Jornal O Alto Taquari  .  Arroio do Meio,

O Alto Taquari

Jornal da Semana
Economia

Prévia do rateio do ICMS entre municípios para 2022 mostra que Região deve receber mais recursos

, 13 de setembro de 2021 às 11h08

A Receita Estadual divulgou os índices provisórios de participação de cada município gaúcho no rateio da arrecadação do ICMS para o exercício de 2022. Conforme determina a Constituição Federal, 25% de toda a arrecadação dos estados com o tributo, após as devidas destinações constitucionais (ex. Fundeb), pertence aos municípios. O Índice de Participação dos Municípios (IPM) é o indicador utilizado para a distribuição destes recursos no Estado, determinando a quota-parte de cada uma das 497 cidades gaúchas sobre as receitas do ICMS. Os números constam na Portaria Nº 59/21, publicada no Diário Oficial do Estado da quinta-feira, dia 2.
A estimativa, segundo o fisco, é que sejam repassados cerca de R$ 8 bilhões às prefeituras ao longo do próximo ano. Os recursos do ICMS representam, em média, 20% do total das receitas dos municípios gaúchos, tornando a apuração do IPM essencial para o planejamento orçamentário das cidades.
A partir da publicação do IPM Provisório, inicia o prazo de 30 dias para que os municípios apresentem eventuais contestações e impugnações aos dados. Com isso, os recursos serão julgados e culminarão com a posterior publicação dos percentuais definitivos.
De acordo com a IN Nº 45/98 (Título I, Capítulo XIV, subitem 4.5.4) e levando em consideração as regras de distanciamento social devido à pandemia da covid-19, as impugnações do IPM, pelo segundo ano seguido, deverão ser realizadas exclusivamente através de Protocolo Eletrônico, de forma 100% digital, seguindo as orientações descritas no “Roteiro para Impugnação Eletrônica IPM – PE”, disponível no site da Receita Estadual (https://receita.fazenda.rs.gov.br/conteudo/13268/roteiro-impugnacao-eletronica-ipm). Sendo assim, serão desconsideradas as impugnações que forem encaminhadas por outros meios, tais como correio, presencialmente ou por e-mail. Além disso, será aceito apenas um protocolo por prefeitura (o primeiro encaminhado).

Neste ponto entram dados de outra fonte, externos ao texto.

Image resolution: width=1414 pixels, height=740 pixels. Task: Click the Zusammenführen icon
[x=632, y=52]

Critérios considerados no IPM

A apuração do IPM para os repasses das receitas previstas para o ano seguinte é realizada anualmente pela Receita Estadual, por meio da Divisão de Relacionamento com Cidadãos e Municípios (DRCM), e leva em consideração uma série de critérios definidos em lei e seus respectivos resultados ao longo dos anos anteriores. O fator de maior peso é a variação média do Valor Adicionado Fiscal (VAF), que responde por 75% da composição do índice. O VAF é calculado pela diferença entre as saídas (vendas) e as entradas (compras) de mercadorias e serviços em todas as empresas localizadas no município. Outras variáveis e seus pesos correspondentes são: população, 7%; área, 7%; número de propriedades rurais, 5%; produtividade primária, 3,5%; inverso do valor adicionado per capita, 2%; e pontuação no Programa de Integração Tributária (PIT), 0,5%.

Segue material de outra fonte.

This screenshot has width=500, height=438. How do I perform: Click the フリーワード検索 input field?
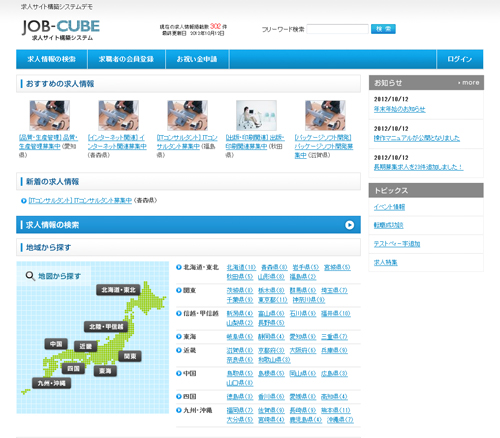[337, 29]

Na Região, maioria tem variação positiva

A maioria dos municípios abrangidos pela Delegacia Regional da Receita Estadual com sede em Lajeado teve alta no índice. Dos oito municípios que apresentam queda no índice, Capitão, Boqueirão do Leão e Bom Retiro do Sul tiveram as mais expressivas, com -4,59%, -3,5%, -2,96% respectivamente. Os demais tiveram índice que varia entre -0,28% e -1,78%.
Já os municípios que estão com uma projeção do índice a maior, destaque para Poço das Antas, que tem uma variação de 11,90%, Encantado, com 10,12% e Cruzeiro do Sul com 9,2%. Arroio do Meio também ocupa posição de destaque, com variação positiva de 6,35%.
Vale salientar que nem sempre uma grande variação de percentual representa um grande retorno para o município. Isto porque o que tem peso é o índice em si. Um município com índice de 0,3 recebe muito mais recursos no rateio do que aquele que tem índice de 0,03.